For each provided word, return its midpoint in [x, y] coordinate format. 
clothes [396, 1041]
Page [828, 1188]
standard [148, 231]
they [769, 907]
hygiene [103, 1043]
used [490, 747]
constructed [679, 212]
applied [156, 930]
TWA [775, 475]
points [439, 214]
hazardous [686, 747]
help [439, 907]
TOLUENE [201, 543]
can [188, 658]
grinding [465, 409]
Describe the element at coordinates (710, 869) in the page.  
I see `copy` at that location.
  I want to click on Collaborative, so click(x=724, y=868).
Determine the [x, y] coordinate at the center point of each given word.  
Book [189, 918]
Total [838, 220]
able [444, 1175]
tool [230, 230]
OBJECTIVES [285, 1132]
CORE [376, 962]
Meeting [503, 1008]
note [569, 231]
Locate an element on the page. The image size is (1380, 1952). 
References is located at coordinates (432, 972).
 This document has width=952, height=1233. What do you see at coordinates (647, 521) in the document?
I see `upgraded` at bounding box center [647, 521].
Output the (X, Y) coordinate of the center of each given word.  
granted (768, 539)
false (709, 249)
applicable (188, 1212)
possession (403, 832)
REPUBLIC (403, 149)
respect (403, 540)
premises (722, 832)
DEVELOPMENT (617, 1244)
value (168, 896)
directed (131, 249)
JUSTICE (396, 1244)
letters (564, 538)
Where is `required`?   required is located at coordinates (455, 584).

□ □ □

*Request*.
Reproduce all of the entries above, word for word.

*Result for this task*.
For each provided word, return its midpoint in [x, y] coordinate format. 
clothes [396, 1041]
Page [828, 1188]
standard [148, 231]
they [769, 907]
hygiene [103, 1043]
used [490, 747]
constructed [679, 212]
applied [156, 930]
TWA [775, 475]
points [439, 214]
hazardous [686, 747]
help [439, 907]
TOLUENE [201, 543]
can [188, 658]
grinding [465, 409]
Describe the element at coordinates (710, 869) in the page.  
I see `copy` at that location.
  I want to click on Collaborative, so click(x=724, y=868).
Determine the [x, y] coordinate at the center point of each given word.  
Book [189, 918]
Total [838, 220]
able [444, 1175]
tool [230, 230]
OBJECTIVES [285, 1132]
CORE [376, 962]
Meeting [503, 1008]
note [569, 231]
Locate an element on the page. The image size is (1380, 1952). 
References is located at coordinates (432, 972).
 This document has width=952, height=1233. What do you see at coordinates (647, 521) in the document?
I see `upgraded` at bounding box center [647, 521].
Output the (X, Y) coordinate of the center of each given word.  
granted (768, 539)
false (709, 249)
applicable (188, 1212)
possession (403, 832)
REPUBLIC (403, 149)
respect (403, 540)
premises (722, 832)
DEVELOPMENT (617, 1244)
value (168, 896)
directed (131, 249)
JUSTICE (396, 1244)
letters (564, 538)
Where is `required`?   required is located at coordinates (455, 584).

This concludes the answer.